_Instructions for the task_
If a line in the entries below includes "picker", show that line.

*** Source material Section Begins ***

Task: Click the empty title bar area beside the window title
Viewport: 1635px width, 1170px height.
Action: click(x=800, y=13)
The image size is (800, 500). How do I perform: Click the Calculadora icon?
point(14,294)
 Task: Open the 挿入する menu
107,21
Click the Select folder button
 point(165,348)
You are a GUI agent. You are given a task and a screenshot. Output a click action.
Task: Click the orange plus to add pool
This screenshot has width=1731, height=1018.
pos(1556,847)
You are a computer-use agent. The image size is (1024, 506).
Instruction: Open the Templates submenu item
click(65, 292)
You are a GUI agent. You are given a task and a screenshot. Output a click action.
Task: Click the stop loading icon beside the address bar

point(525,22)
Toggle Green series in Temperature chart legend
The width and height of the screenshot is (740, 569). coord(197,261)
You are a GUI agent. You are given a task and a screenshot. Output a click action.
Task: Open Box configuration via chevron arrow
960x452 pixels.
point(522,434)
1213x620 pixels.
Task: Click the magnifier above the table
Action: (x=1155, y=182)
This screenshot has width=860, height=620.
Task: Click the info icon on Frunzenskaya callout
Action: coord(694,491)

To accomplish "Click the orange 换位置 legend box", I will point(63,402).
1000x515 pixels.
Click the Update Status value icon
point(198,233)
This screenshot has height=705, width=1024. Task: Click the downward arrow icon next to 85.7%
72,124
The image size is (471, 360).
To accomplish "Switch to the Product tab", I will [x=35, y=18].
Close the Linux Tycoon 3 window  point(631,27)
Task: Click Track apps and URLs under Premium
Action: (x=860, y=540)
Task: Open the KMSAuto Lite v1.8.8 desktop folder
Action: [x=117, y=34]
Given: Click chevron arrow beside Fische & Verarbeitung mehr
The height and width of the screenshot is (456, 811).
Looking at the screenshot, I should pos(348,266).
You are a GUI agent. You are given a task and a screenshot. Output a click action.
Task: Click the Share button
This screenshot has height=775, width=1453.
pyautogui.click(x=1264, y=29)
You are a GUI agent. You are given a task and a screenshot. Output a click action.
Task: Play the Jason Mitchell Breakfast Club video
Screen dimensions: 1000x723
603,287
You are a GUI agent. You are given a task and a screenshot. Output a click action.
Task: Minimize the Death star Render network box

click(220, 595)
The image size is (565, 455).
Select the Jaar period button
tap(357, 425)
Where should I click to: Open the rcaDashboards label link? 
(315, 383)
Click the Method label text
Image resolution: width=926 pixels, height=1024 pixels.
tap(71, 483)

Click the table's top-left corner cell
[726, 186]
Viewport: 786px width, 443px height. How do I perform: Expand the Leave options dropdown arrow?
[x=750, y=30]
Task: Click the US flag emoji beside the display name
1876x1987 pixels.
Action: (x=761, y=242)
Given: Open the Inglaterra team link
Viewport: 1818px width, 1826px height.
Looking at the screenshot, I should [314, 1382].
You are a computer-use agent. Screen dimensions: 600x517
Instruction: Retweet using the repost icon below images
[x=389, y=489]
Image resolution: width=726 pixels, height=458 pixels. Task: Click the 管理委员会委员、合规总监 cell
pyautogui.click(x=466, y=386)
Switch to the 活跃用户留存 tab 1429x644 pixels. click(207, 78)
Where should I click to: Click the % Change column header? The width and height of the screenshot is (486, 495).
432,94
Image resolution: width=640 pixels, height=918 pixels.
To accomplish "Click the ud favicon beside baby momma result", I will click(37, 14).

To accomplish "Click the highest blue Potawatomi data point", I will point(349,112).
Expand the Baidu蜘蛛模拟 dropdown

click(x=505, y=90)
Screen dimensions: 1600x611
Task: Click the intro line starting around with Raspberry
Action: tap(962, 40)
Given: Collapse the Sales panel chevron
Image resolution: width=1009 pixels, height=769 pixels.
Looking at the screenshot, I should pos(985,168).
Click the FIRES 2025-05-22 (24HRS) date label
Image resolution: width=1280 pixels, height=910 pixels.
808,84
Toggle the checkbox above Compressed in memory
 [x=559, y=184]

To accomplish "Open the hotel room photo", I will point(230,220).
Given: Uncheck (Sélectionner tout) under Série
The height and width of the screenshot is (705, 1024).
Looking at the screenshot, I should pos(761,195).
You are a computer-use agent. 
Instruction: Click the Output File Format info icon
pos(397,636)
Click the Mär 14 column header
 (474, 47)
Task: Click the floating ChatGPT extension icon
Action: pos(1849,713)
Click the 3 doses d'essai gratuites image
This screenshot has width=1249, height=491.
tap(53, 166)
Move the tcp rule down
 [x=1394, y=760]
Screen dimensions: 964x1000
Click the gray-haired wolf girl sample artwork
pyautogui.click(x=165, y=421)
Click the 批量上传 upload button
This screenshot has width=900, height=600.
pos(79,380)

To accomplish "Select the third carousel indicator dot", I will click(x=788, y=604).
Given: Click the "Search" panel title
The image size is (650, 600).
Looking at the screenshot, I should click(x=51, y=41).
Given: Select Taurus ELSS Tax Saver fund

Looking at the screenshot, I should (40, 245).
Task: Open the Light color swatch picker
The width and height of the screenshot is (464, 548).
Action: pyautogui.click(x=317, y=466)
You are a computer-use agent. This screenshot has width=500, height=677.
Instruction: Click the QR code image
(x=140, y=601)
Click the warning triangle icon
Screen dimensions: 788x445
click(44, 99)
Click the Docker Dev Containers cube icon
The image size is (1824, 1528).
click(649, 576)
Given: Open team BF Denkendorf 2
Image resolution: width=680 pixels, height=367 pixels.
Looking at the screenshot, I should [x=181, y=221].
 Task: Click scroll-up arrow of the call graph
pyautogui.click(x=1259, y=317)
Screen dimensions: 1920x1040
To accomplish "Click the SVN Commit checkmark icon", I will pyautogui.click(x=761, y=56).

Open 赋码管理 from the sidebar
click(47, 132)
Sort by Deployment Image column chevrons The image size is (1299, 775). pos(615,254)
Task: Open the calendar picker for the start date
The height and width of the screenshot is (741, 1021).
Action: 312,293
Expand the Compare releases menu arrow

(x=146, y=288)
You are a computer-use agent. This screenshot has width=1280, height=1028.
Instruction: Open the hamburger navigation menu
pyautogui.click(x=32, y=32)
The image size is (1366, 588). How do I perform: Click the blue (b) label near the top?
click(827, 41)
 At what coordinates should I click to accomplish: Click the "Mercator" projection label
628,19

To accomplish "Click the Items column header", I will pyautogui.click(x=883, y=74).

*** Source material Section Ends ***

_Reply to the exercise_
Task: Open the Light color swatch picker
Task: Open the calendar picker for the start date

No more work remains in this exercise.